İman bu işin eksenidir. İman olmadan yapılan eylemlere sâlih amel denmez.

Çeşitli zorluklara, baskı ve eziyetlere, zulüm ve mahrumiyetlere maruz kaldıkları halde imanından taviz vermeyenler, müslümanca yaşamaya devam edenlerin âhiretteki ödülleri muhteşem Cennet olacaktır.

O Cennetin bazı özellikleri şöyle:

مَثَلُ الْجَنَّةِ الَّت۪ي وُعِدَ الْمُتَّقُونَۜ ف۪يهَٓا اَنْهَارٌ مِنْ مَٓاءٍ غَيْرِ اٰسِنٍۚ وَاَنْهَارٌ مِنْ لَبَنٍ لَمْ يَتَغَيَّرْ طَعْمُهُۚ وَاَنْهَارٌ مِنْ خَمْرٍ لَذَّةٍ لِلشَّارِب۪ينَۚ وَاَنْهَارٌ مِنْ عَسَلٍ مُصَفًّىۜ وَلَهُمْ ف۪يهَا مِنْ كُلِّ الثَّمَرَاتِ وَمَغْفِرَةٌ مِنْ رَبِّهِمْۜ كَمَنْ هُوَ خَالِدٌ فِي النَّارِ وَسُقُوا مَٓاءً حَم۪يمًا فَقَطَّعَ اَمْعَٓاءَهُمْ ﴿15﴾

“Allah’a karşı gelmekten sakınanlara söz verilen cennetin durumu şöyledir: Orada bozulmayan su ırmakları, tadı değişmeyen süt ırmakları, içenlere zevk veren şarap ırmakları ve süzme bal ırmakları vardır.

Orada onlar için meyvelerin her çeşidi vardır.

Rablerinden de bağışlama vardır...” (Muhammed 47/15)

Şüphesiz bu büyük müjdedir.

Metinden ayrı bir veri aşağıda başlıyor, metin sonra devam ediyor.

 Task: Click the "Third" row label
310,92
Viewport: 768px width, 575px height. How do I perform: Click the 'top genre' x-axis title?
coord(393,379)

Bunu hak edenler için harika bir mutluluk sebebidir.

Allah’ın zalimleri yakalaması kolay ve şiddetlidir. Buna karşın iman edenlere vereceği karşılık ise hesapsızdır. O’nun keremine uygundur. 

Kur’ân’da isim, fiil ve masdar olmak üzere yirmidokuz defa tekrarlanan ‘fevz’ kavramı iki yerde fiil olarak (Âli İmran 3/185. Ahzâb 33/71),

ondokuz yerde ‘fevz’,

üç yerde aynı anlamdaki ‘mefâz, mefâze’ şeklinde geçmektedir  (Nebe’ 78/31. Âli İmran 3/188. Zümer 39/61).

İsim olarak geldiği yerlerin hemen hepsinde bir sıfatla birlikte kullanılıyor.

İki yerde “fevzu’l-mübîn-apaçık başarı” (En’am 6/16. Casiye 45/30),

bir yerde “fevzu’l-kebîr-büyük başarı” (Büruc 85/11),

diğerlerinde “fevzu’l-azîm büyük başarı/zafer” (Nisâ 4/13. Mâide 5/119. Tevbe 9/72, 89, 100, 111. Yûnus 10/64. Saffât 37/60. v.d.),

ya da “fevzen azimen-bir büyük başarı/zafer” (Nisâ 4/73. Ahzâb 33/71. Fetih 48/5) şeklinde yer alıyor.

Bunun fail (özne) ismi ‘fâiz’ (çoğulu fâizûn: muradlarına erenler) Kur’an’da sadece müminleri nitelemek amacıyla dört yerde kullanılmıştır. (Tevbe 9/20. Mü’minûn 23/111. Nûr 24/52. Haşr 59/20)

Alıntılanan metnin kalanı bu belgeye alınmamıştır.